La surmobilisation des stars dans le camp Harris en fin de campagne traduisait-elle un sentiment d’urgence ?
Dans les derniers jours de la campagne, les candidats ne sont plus dans une posture d’élargissement de leur socle électoral mais dans une mobilisation de leurs électeurs acquis. Avec évidemment pour Kamala Harris toujours le même message de défense des droits des femmes et des minorités, additionné au message d’un Donald Trump qui a perdu sa santé mentale et n’est pas apte à diriger.
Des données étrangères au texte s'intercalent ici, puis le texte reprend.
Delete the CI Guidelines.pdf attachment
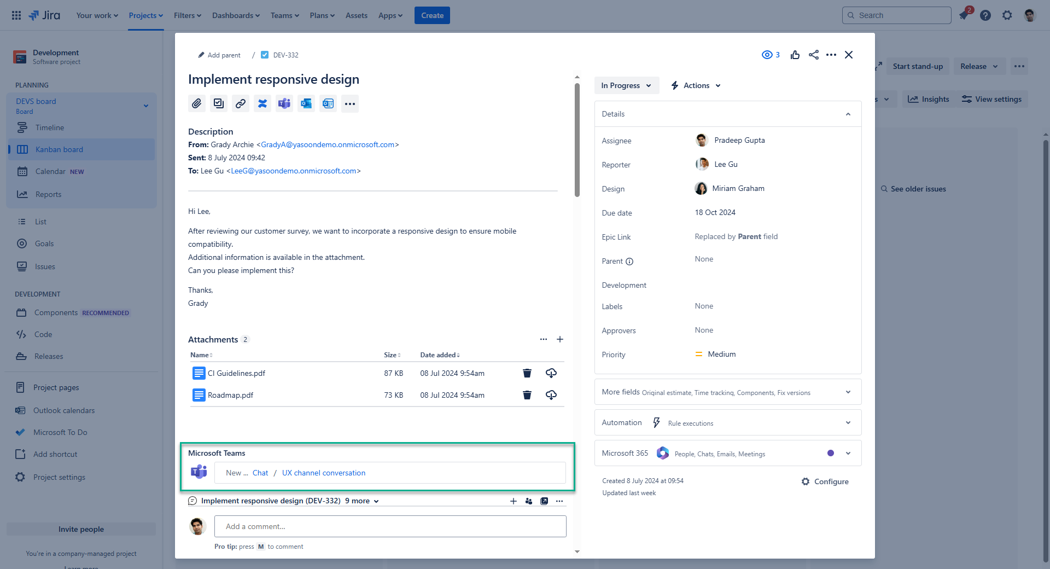This screenshot has width=1050, height=569. (x=527, y=373)
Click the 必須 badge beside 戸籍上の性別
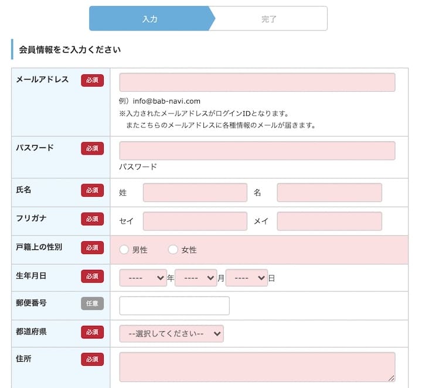Image resolution: width=422 pixels, height=388 pixels. (x=92, y=248)
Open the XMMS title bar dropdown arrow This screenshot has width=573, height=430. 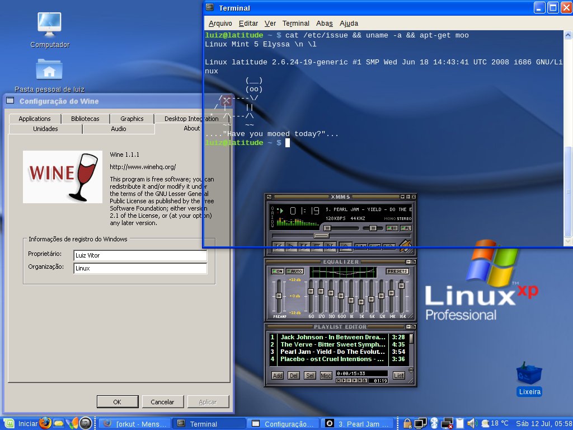[402, 197]
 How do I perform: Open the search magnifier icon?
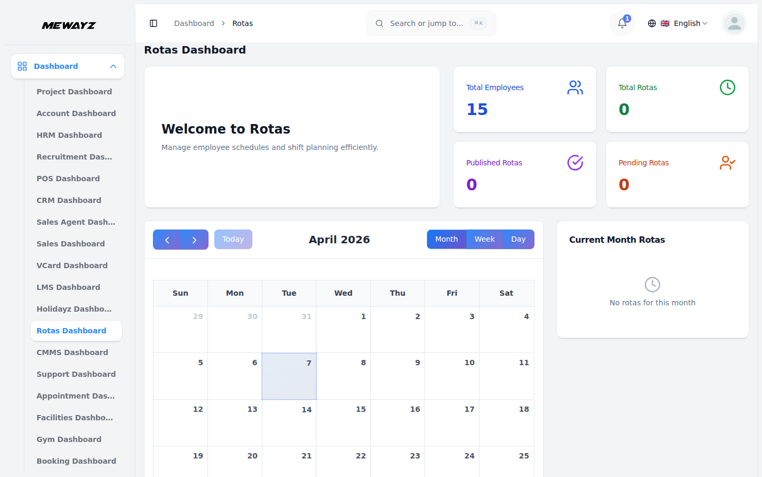(379, 23)
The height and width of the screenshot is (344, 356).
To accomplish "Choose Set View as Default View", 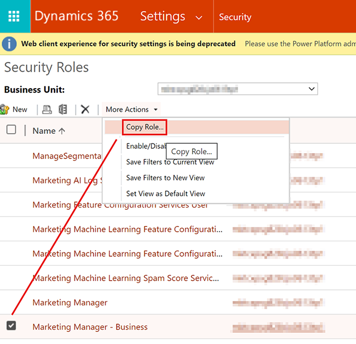I will tap(166, 194).
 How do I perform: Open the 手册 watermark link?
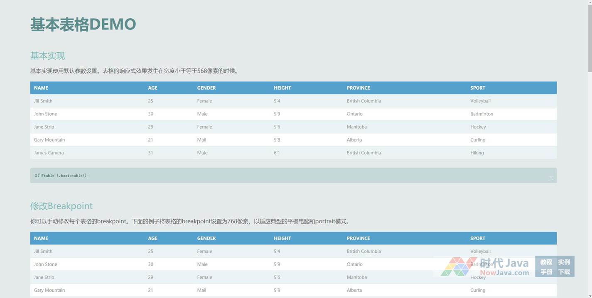[546, 272]
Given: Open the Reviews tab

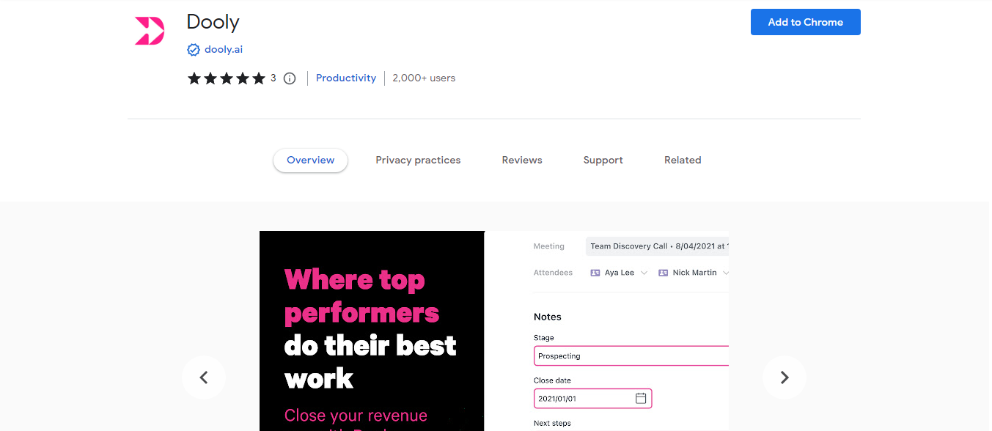Looking at the screenshot, I should (521, 160).
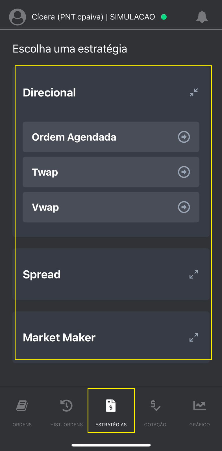Screen dimensions: 222x451
Task: Click the Vwap arrow circle icon
Action: click(184, 207)
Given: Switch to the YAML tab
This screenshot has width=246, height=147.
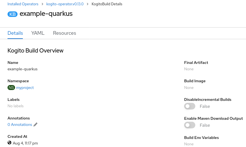Looking at the screenshot, I should [38, 33].
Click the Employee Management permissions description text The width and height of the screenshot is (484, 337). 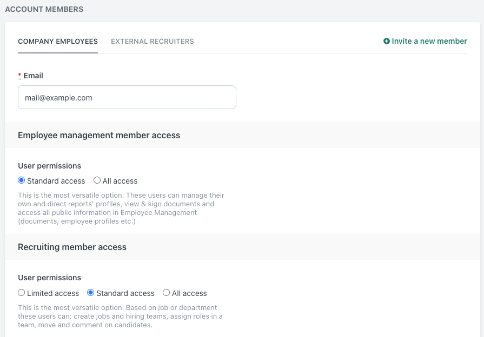121,208
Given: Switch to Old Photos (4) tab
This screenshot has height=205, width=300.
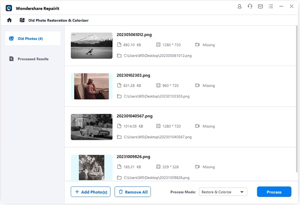Looking at the screenshot, I should pos(33,39).
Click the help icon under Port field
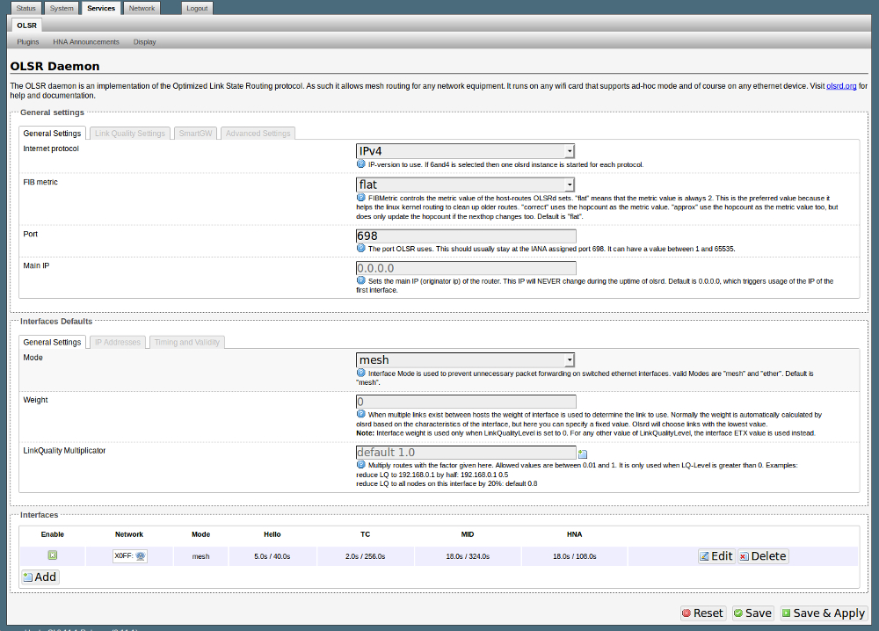 point(360,249)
Quand elle apparaît dans le Saturday Night Live ou qu’elle invite des superstars démocrates à ses meetings, c’est pour galvaniser sa base électorale, appeler le peuple de gauche élitiste à se déplacer en masse aux urnes.
Mais voir une telle complaisance de l’industrie du divertissement, cette impression d’un système qui s’entretient et qui se soutient lui-même, ça dégoûte les électeurs trumpistes et visiblement au-delà.
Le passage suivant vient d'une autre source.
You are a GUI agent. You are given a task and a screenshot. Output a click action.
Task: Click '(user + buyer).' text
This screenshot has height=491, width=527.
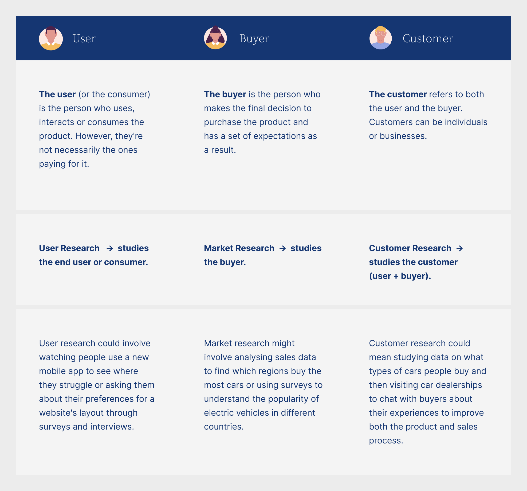[400, 276]
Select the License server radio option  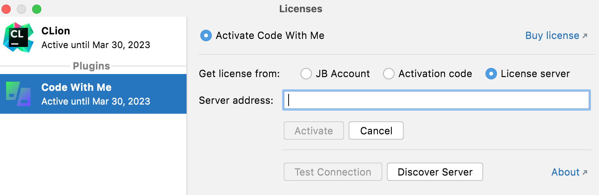(x=491, y=74)
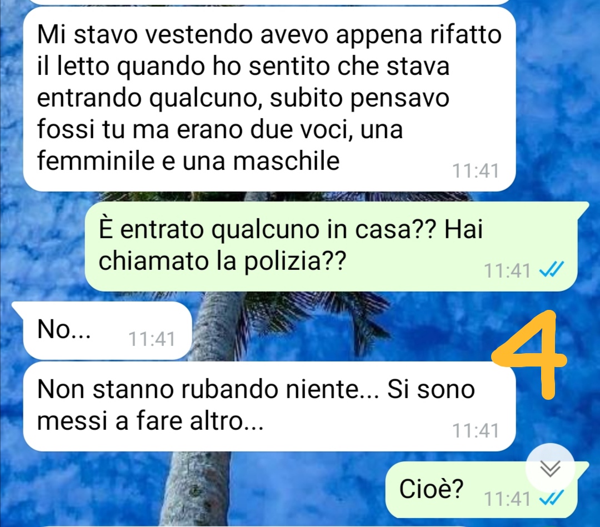Image resolution: width=600 pixels, height=527 pixels.
Task: Tap the 11:41 timestamp next to "Cioè?"
Action: pyautogui.click(x=507, y=499)
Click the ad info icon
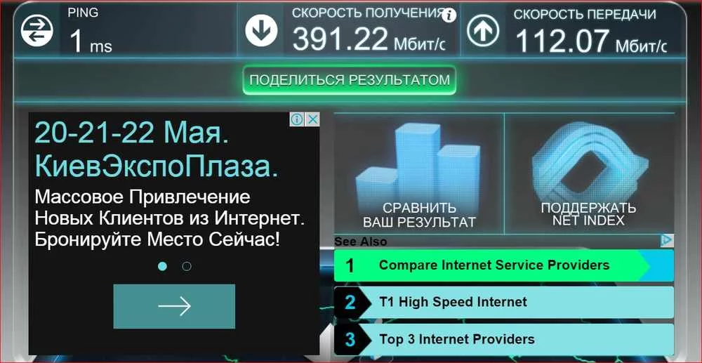The image size is (702, 363). click(297, 119)
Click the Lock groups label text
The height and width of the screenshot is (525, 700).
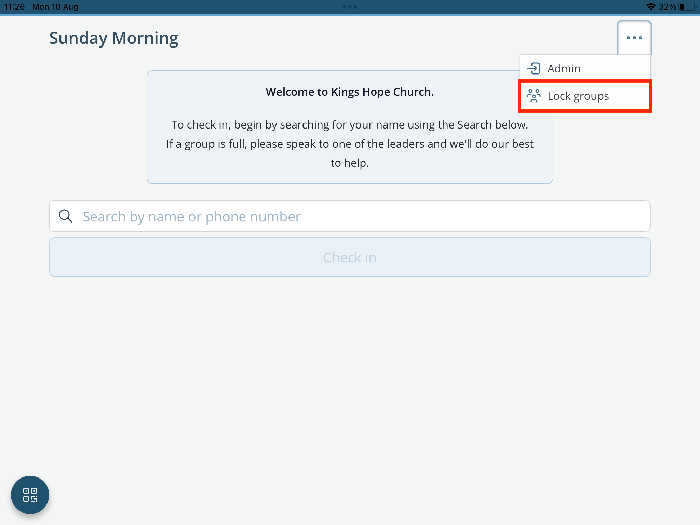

Donald Trump, lui à l’inverse, a timidement joué cette carte du soutien des célébrités. Pourquoi ?
Il l’a joué dans une moindre mesure surtout à la fin, lors de son meeting au Madison Square Garden où beaucoup de stars de la droite et de l’extrême droite se sont mobilisées. Contrairement à 2016, il y avait vraiment cette fois-ci une industrie du divertissement avec Hulk Hogan, Dr. Phil, et même Elon Musk qui est un homme d’affaires qui a réussi. Ces personnalités-là viennent crédibiliser Donald Trump comme Président à nouveau, notamment en certifiant sa virilité. Ce sont tous des archétypes du mâle alpha et de la virilité toxique, et c’est sur ça qu’il a surfé aussi durant sa campagne. Cela a sans doute été un élément décisif dans le choix des électeurs car la question de la masculinité de la fonction était très importante dans ce scrutin.